# WHAT TO WORK ON
Your answer should consist of every line in the records that holds "computer".

(Dataset entries)
[Start of Attachment]
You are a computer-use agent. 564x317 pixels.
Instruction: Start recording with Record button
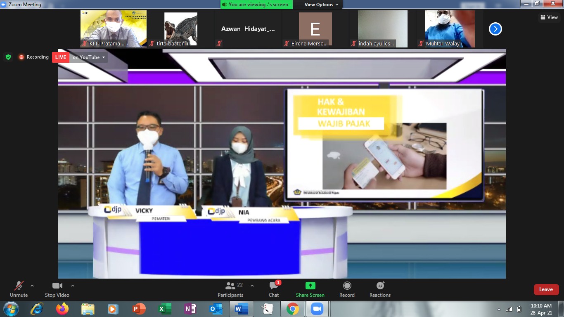(347, 289)
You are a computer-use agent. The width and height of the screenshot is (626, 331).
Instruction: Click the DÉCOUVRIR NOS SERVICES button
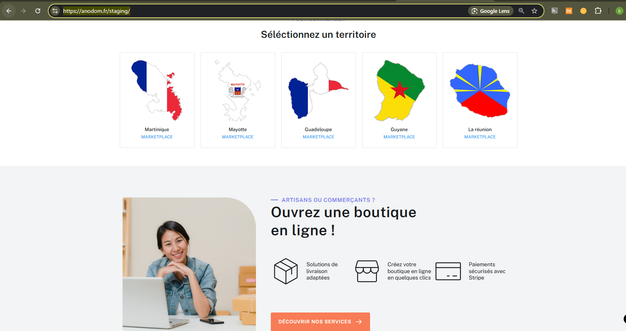pyautogui.click(x=320, y=322)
[End of Attachment]
# THE ANSWER
You are a computer-use agent. 564x317 pixels.
You are a computer-use agent. The width and height of the screenshot is (626, 331).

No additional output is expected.